Photography, Ian said, was something he had always been interested in, but the tours got him serious about improving his skills.
And he admitted, while packing for a tour, clothing was at a minimum, so he could take all his camera gear.
Despite the range of stunning images he has collected over the years, Ian never tried to market them commercially.
"I do them just for fun," he said.
Gorilla treks were his favourite, because "they are fun to go and watch, and you get amazingly close to all the action," he said.
"The silverbacks: we have to stand back to let them past!"
While the treks were an adventure in themself, Ian explained there were different levels of difficulty to choose from.
He described a trek of hours of solid walking to reach a photographic destination, led by local guides and a man with a machete clearing the way.
"You get one hour with (the gorillas), but it might take you three hours to get to them."
It was worth the walk, he said, describing watching a group of gorillas - 38 of them in the extended family, with newborn babies, little ones wrestling just like little (human) boys, through to the alpha male.
Yet on other adventures, like in Africa, Ian said you didn't get out of vehicles, mostly for safety reasons.
One experience he had was following a pack of wild dogs as they went hunting and watching a den of pups in action.
"It is really incredible."
And despite his experience in the field, Ian said it was essential to go with local guides, not only because of their local knowledge, but because they were a lot more observant, when spotting animals.
"Leopards are there, they are just hard to spot. They blend in to the tree and you just don't notice them."
As well as the wildlife, Ian said the lifestyle in the countries could be somewhat of a culture shock, with bad roads, even worse drivers, minimal electricity and machinery, and major clearing of the countryside.
He said he had seen one of the most unusual of the large predators, the rare Fossa, in Madagascar in the wild. And he had witnessed the lifestyle of people using ox carts and digging rice paddies by hand.
"Madagascar is very poor... 90% of the population lives on less than $2 a day."
Ian described how the cabins at the King's Pool camp in Botswana were situated right on the water's edge and the wildlife roamed free around the facility.
There had been hyenas and lions fighting in the driveway, hippos running between the rooms into the water and leopards sitting outside the door.
He said this also meant escorts were needed when moving about, especially after dark.
Not all of Ian's encounters have been of the animal kind.
While in Namibia in 2008, they happened to come across Australia's Getaway television show filming, and Joanne ended up speaking on camera, which was later televised on our screens.
"Only one person I know recognised us," Ian joked.
And despite all the travels, and the stunning photographs he has already captured, Ian said he was still searching for some elusive images to add to his collection.

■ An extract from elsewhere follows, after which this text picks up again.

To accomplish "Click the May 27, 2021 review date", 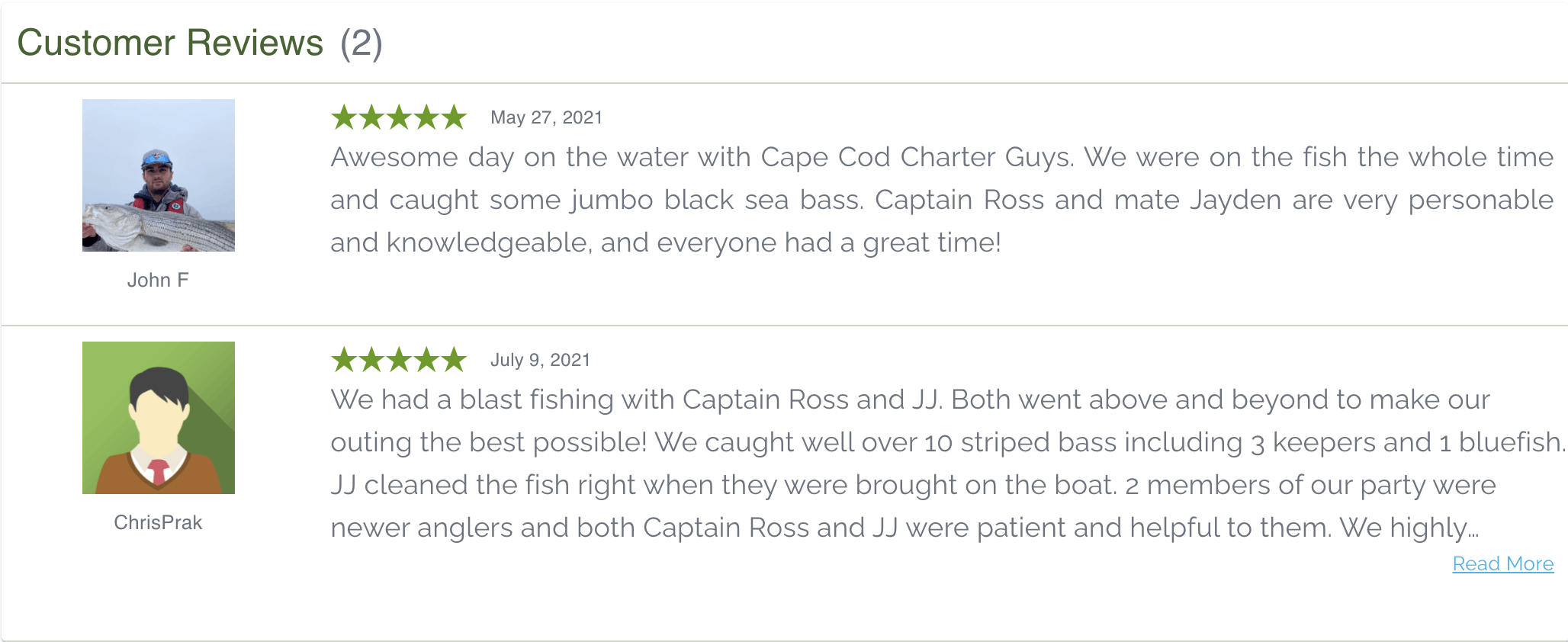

Explaining that killer whales were hard to get good pictures of, Ian said it would be one thing he will be aiming to snap on a return to Antarctica next year.
"I have seen them, followed them, but I'm still looking for a good shot."

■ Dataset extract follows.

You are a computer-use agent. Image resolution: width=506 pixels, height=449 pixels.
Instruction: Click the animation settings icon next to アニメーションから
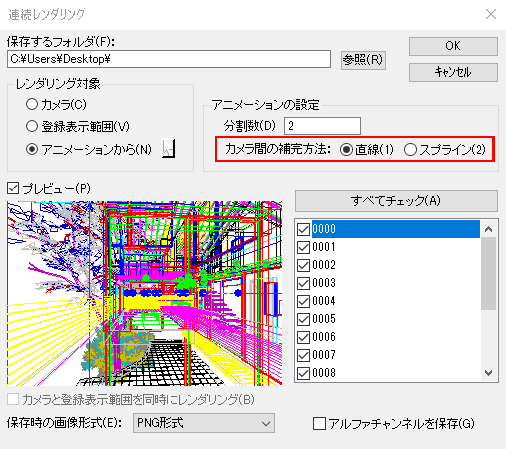point(169,149)

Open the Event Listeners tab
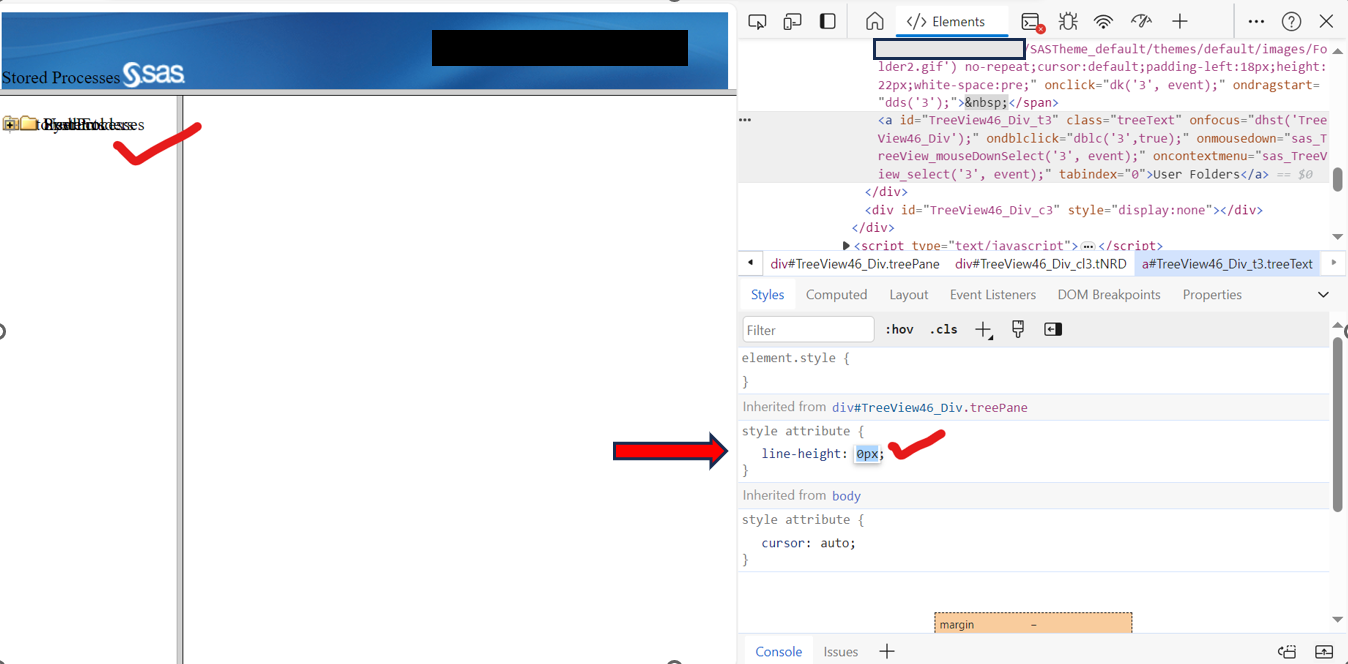pyautogui.click(x=993, y=294)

Not all of his adventures have been overseas.
In 2009, he took part in a 300km walk across the Simpson Desert, with a small group of people and 18 camels to carry their gear.
He recalled phoning a mate and saying "I'm going to do a walk across the Simpson Desert, want to come?".
His mate said 'yes' and off they went, for more than three weeks of walking.
"It was a complete escape from the rest of the world. We didn't have a wash for three weeks!"
Another Aussie adventure he's planning to do next year is to ride a bicycle from Carnarvon in Western Australia to Yeppoon.
"It is just for something to do."
He is not letting the fact he hasn't ridden a bike in more than 35 years get in the way of his plans for the epic event he estimates will take about a month.
"I am picking up my bike next week," Ian chuckled.
"I've got to get in shape a bit first."
Ian is a firm believer you need new experiences to help you grow as a person.
"You've got to open your eyes to the rest of the world," said the 54-year-old father of two grown children.
"I have got a bucket list a mile long."